**SUA TAREFA**
No texto sobre Nietzsche e Paulo Freire, traduza para o inglês, por favor, a frase “O camelo é a obediência servil sem questionamento.”

**TEXTO FORNECIDO**
########
Nietzsche e Paulo Freire em busca da consciência e da liberdade

Autor: Ana Oliveira - Estudante de Jornalismo

Tão bela quanto profunda é a obra de Nietzsche. Em “Assim falou Zaratustra”, o filósofo alemão descreve as metamorfoses pelas quais o ser humano deve ar para alcançar a liberdade: a emancipação desejada pelo camelo, um reflexo de sua pequena autonomia no mundo; a liberdade do leão, que lhe ensina a dizer não; e por fim a da criança, capaz de colocar no mundo aquilo que possui de mais genuíno. Trata-se de uma belíssima metáfora para o caminho do autoconhecimento.

Outro importante pensador que abordou o tema da liberdade, a partir do princípio da autonomia do indivíduo, foi o brasileiro Paulo Freire. No artigo Da transitividade da consciência freiriana para as metamorfoses do espírito de Nietzsche, publicado na última edição da Revista Intersaberes, o doutor em Ciências da Educação Peri Mesquida e o mestre em Educação Maurício Eduardo Bernz propõem um diálogo entre os pensamentos de Nietzsche e Freire – dois autores distantes no tempo, mas cujos princípios estão muito próximos. Ambos foram muito críticos à política e à educação desumanizante de suas épocas.

A investigação teve como propósito estabelecer, pela análise interpretativa, um diálogo filosófico-pedagógico entre a leitura político-educacional de Freire no Brasil e o pensamento filosófico do alemão Nietzsche. Os dois pensadores defenderam projetos para uma educação prática libertadora, a saber, pautada na autonomia do indivíduo, na sua liberdade e, consequentemente, na sua humanização.

Nietzsche diz que inicialmente o espírito é um camelo. Carrega em si mesmo tudo o que há de mais pesado, os valores e as crenças que não necessariamente lhe pertencem e que pesam em seu espírito. O camelo é a obediência servil sem questionamento. Não questiona a vida, não reconhece seu papel no mundo e representa o total desconhecer de si mesmo.

Quando se enche de fardos, o camelo marcha para o seu próprio deserto. E lá se transforma em um leão. É uma travessia necessária, um caminho de descoberta da própria solidão, que traz ao espírito o início da elevação. O leão é o que diz não. É o espírito libertário que se revolta contra as imposições, contra a opressão de valores impostos pela sociedade. O leão encontra em si mesmo os valores da vida que havia perdido.
########
**CONJUNTO DE DADOS**
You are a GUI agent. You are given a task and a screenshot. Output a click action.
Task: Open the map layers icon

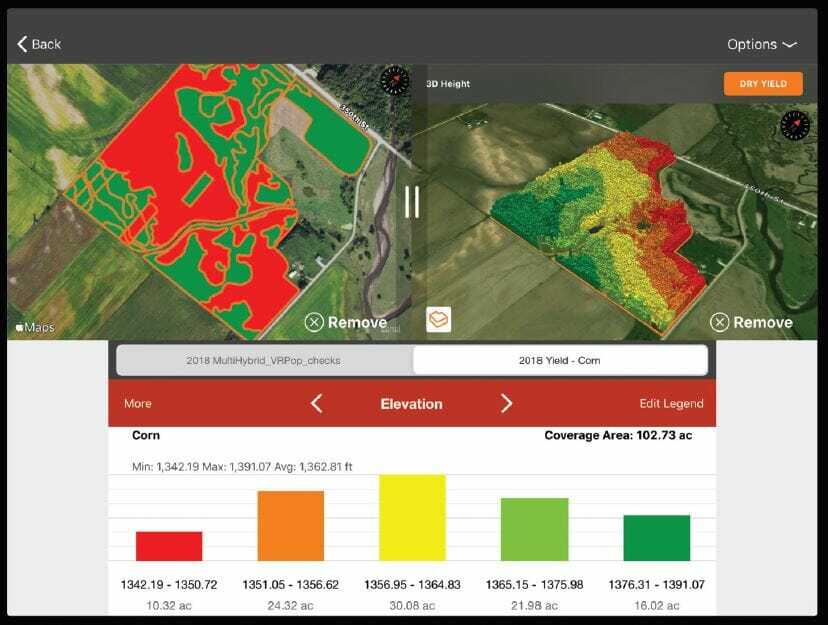pos(439,319)
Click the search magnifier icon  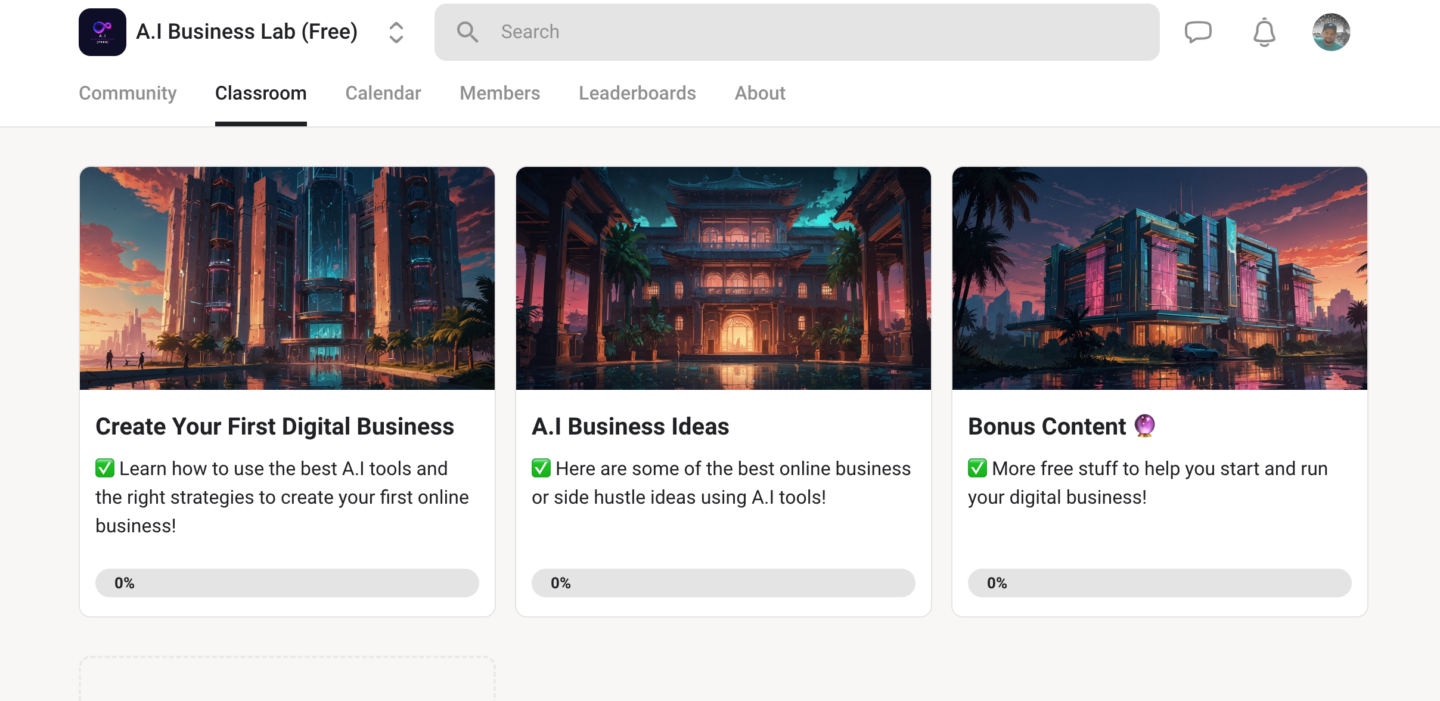click(467, 32)
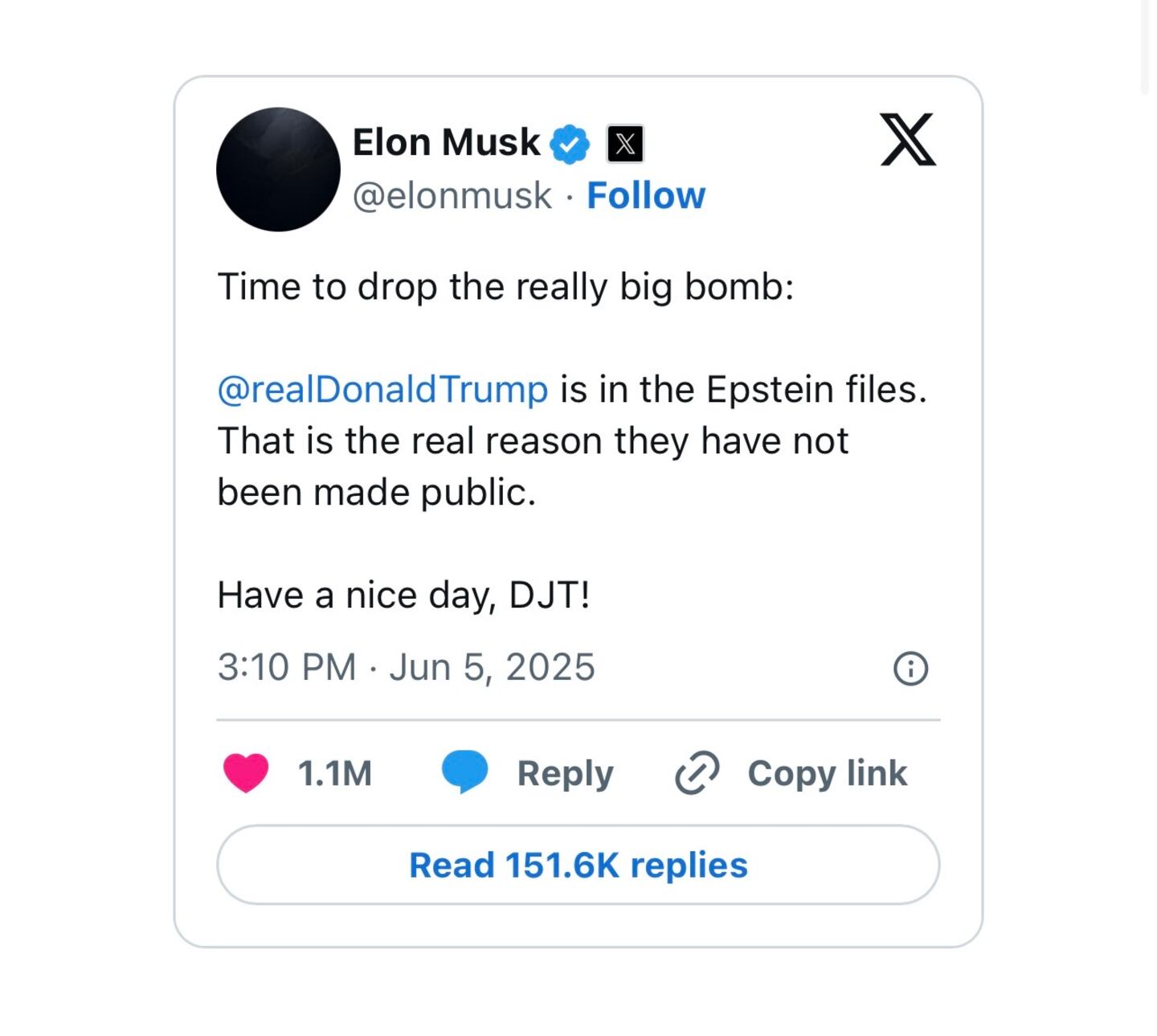This screenshot has width=1157, height=1036.
Task: Like the tweet with the pink heart icon
Action: pyautogui.click(x=246, y=773)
########
**RESULTADO DA TAREFA**
The camel is servile obedience without questioning.